On Feb 23, 2015, at 13:34 , Dean Pemberton dean@internetnz.net.nz wrote:
Firstly I agree with Randy here. If you're not multi-homed then your routing policy can not be 'unique' from your single upstream. You may wish it was, but you have no way to enforce this.
This is not true.
You can be single homed to a single upstream, but, have other peering relationships with other non-upstream ASNs which are also not down-stream. These relationships may not be sufficiently visible to convince APNIC that one is multihomed, even though technically it is a multihomed situation.
For example, two or more ASNs that exchange peering on a private basis, but do not provide transit for each other.
There are other possible situations as well, this is just the simplest example.
There are players within the community who will significantly benefit from a policy framework with a reduced multi-homing and demonstrated needs requirement, but those entities are not necessarily the end LIRs.
More likely, they are end-user organizations rather than LIRs, but so what? Is there a reason not to serve end-user organizations or make their lives easier?
What these two proposals seek to do is remove all barriers to obtaining IPv4 addresses and ASNs.
While I oppose that (and thus completely oppose the other proposal), as stated above, I think there are legitimate reasons to allow ASN issuance in some cases for organizations that may not meet the multi-homing requirement from an APNIC perspective.
One of the major problems here is that the authors seek to do this one 'cut' at a time.
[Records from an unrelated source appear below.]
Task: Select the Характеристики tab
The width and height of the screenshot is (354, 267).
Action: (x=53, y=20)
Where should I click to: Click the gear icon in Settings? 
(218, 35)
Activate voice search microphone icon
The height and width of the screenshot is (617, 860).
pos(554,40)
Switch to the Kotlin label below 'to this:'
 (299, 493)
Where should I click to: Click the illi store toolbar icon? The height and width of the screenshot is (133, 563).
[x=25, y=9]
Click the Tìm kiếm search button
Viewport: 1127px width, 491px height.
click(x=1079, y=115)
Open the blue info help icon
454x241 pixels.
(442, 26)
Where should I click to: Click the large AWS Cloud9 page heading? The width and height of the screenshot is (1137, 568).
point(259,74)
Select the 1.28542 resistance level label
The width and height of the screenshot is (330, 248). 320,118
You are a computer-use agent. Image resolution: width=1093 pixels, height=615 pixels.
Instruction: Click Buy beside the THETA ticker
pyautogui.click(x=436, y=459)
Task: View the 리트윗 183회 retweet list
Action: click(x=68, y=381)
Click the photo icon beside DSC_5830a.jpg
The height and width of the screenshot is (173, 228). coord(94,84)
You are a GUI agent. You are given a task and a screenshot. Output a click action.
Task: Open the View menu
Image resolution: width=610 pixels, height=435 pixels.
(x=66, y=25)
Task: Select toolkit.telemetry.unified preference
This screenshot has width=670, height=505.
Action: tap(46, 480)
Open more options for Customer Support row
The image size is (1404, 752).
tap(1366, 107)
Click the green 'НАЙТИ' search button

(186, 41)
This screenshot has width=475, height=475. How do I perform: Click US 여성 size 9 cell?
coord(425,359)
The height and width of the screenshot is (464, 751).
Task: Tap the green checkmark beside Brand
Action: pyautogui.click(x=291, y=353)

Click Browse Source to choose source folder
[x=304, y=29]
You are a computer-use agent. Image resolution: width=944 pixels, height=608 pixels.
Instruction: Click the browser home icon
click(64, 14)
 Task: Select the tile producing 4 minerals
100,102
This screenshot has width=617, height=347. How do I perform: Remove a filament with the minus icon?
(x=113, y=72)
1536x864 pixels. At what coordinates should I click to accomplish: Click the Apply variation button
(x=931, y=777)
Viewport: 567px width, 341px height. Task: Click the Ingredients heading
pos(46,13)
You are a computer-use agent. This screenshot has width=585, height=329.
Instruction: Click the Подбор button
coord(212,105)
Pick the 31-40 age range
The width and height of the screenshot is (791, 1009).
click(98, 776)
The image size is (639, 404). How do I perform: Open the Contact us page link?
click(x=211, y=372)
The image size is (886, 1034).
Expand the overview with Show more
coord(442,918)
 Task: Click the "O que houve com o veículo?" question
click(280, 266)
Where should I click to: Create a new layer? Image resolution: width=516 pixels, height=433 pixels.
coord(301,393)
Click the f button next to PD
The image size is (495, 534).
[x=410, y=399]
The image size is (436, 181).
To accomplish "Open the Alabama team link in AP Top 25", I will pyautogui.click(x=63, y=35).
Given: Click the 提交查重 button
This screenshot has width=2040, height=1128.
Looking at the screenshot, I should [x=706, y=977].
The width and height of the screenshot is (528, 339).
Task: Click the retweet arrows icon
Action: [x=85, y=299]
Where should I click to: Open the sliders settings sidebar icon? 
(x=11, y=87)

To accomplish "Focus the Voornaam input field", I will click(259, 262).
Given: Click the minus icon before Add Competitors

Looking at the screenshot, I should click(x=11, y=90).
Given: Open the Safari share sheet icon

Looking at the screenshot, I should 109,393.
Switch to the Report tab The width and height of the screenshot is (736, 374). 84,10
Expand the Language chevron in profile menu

Almost in an attempt to avoid waking the tiger which is ARIN's requirement for needs based allocation, or having the APNIC community discussion around 'needs based' allocation for IPv4 resources.
I don’t agree here. I think it is more a case that smaller and simpler policy proposals that seek to change a single aspect of policy are more likely to succeed or fail on their merits, where large complex omnibus proposals have a substantial history of failing on community misunderstanding or general avoidance of complexity.
I would like to see us stop the subterfuge here.
I think that is an unfair accusation, even though I am not a supporter of the proposals as written.
I would support the ASN proposal if it were modified as I previously stated, to require either multihoming or a unique routing policy.
I will strongly report the removal of all conditions for the issuance of resources in any case. I would argue that if you’re going to make that claim and insist on discussing this under the terms of your proposed policy, that it is arguably equally dishonest not to include IPv6 in the list as well.